Two Types of Oil Shock Inflation
Central banking theory distinguishes between two types of oil shock inflation and their respective responses. When excess demand drives the shock, as in 2007, interest rate hikes are deemed appropriate to control the economy's demand. However, the current scenario is more nuanced. The RBA's justification for the rate hike, attributed to 'excess demand', is questionable when scrutinized against labor market data. The data suggests that this excess demand was already mitigated, with employers and consumers adjusting and wages aligning with productivity growth.

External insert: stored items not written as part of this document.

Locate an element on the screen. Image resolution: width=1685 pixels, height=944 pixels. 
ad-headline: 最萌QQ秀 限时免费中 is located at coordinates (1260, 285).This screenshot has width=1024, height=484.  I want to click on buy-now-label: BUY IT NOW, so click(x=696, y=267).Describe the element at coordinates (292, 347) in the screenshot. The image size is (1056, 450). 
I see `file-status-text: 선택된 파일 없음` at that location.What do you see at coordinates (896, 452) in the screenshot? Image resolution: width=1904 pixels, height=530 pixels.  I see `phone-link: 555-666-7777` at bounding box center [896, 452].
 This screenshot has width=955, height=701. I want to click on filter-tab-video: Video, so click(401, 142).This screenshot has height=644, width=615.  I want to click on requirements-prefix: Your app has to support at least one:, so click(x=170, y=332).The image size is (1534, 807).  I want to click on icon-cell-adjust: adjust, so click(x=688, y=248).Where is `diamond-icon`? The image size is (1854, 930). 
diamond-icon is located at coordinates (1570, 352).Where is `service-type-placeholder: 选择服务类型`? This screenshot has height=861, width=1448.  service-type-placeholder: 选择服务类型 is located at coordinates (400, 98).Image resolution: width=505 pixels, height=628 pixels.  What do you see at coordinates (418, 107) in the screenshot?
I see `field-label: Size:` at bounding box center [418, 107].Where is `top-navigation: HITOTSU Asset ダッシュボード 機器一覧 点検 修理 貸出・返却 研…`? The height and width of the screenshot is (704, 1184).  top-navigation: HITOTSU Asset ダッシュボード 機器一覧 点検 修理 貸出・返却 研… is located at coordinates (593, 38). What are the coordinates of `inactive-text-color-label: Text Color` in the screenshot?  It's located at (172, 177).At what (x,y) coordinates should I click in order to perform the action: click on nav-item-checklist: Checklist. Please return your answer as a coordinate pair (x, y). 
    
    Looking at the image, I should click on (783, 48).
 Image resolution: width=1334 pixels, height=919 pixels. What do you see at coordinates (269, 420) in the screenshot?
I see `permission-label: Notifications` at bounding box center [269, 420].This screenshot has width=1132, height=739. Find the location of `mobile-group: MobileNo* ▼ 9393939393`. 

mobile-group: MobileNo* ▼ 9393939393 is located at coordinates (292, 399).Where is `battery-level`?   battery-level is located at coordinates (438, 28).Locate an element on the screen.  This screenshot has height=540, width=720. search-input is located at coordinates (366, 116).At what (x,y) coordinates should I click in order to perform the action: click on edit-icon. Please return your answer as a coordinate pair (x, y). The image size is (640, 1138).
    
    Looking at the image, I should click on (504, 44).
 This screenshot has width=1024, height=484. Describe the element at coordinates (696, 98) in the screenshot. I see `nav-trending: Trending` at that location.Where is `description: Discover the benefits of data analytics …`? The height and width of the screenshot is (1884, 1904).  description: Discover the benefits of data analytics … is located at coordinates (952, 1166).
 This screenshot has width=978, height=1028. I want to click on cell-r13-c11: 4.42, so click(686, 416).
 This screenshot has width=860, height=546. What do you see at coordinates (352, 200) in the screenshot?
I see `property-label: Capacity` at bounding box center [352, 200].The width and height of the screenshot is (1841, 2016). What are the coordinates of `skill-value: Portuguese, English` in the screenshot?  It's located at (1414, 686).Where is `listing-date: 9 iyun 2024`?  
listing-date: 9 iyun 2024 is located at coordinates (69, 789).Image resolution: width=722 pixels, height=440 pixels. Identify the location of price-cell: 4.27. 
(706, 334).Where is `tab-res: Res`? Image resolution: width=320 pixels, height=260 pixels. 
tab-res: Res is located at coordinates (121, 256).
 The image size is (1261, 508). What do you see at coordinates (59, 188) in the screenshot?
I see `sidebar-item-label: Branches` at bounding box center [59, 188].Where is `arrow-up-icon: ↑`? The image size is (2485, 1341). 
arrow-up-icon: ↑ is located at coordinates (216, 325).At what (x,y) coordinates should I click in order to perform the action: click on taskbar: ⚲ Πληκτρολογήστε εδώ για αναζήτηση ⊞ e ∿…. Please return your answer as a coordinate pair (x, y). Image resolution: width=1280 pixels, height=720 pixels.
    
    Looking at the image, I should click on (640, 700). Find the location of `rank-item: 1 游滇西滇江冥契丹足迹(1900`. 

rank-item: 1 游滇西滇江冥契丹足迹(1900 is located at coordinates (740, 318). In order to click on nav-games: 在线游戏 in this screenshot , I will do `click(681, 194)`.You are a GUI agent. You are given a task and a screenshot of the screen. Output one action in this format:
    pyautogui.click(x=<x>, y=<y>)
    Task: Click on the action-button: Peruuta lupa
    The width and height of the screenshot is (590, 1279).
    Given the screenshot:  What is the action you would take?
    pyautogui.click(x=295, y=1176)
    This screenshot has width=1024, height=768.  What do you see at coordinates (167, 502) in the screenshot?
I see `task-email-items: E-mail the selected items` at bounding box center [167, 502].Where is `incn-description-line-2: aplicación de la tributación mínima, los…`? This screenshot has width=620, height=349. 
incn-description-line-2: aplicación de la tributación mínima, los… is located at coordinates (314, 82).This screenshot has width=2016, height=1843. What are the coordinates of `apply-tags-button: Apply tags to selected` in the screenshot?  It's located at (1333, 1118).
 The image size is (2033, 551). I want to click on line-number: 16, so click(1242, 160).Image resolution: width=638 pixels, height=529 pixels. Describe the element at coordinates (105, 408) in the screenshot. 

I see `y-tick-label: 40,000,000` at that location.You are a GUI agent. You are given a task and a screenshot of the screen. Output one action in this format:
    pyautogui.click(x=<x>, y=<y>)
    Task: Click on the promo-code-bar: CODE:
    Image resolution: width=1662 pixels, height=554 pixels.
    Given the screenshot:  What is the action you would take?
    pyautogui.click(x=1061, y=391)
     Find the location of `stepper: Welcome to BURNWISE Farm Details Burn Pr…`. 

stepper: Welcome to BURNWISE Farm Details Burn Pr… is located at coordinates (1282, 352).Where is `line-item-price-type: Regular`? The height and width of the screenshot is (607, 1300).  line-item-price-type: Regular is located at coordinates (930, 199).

The Real Driver of Inflation
Contrary to the RBA's narrative, the inflation rebound in 2022 was primarily fueled by electricity prices, not wages. This is a crucial distinction that the RBA seems to have overlooked. The oil shock, while significant, was not the primary driver of inflationary pressures. If not for the oil shock, inflation would have naturally subsided in 2026, irrespective of RBA interventions.
Stagflation and the Wrong Response
Governor Bullock's emphasis on the impending decline in real income due to the external supply-side shock is valid. However, this very reason is why monetary economists argue against raising interest rates in such scenarios. The RBA's decision to ignore this conventional wisdom is alarming. By doing so, they risk completely suppressing demand, further squeezing household real incomes. This could lead to a stagflationary environment, characterized by stagnant economic growth and persistent inflation, reminiscent of the challenges faced during and post-COVID.
The Looming Threat of Depressflation
The situation becomes even more dire when considering the potential for diesel shortages. If the war and oil shock persist, these shortages could rapidly escalate, affecting not just prices but the very availability of diesel. This would cripple agribusiness, mining, and food transportation, leading to business shutdowns and a swift transition from stagflation to depressflation. The RBA's abandonment of forecasting, relying instead on historical data, is particularly concerning in this context. It leaves the economy vulnerable to sudden shocks and supply-side crises, potentially leading to catastrophic outcomes.
In my view, the RBA's decision reveals a disconnect between theory and practice. While the 8-1 vote to hike rates suggests a semblance of sanity, the long-term implications are deeply worrying. The RBA's actions could very well set the stage for a prolonged period of economic hardship, impacting households and businesses alike. This episode underscores the need for a more nuanced and adaptive approach to monetary policy, one that considers the unique characteristics of each economic shock and responds accordingly.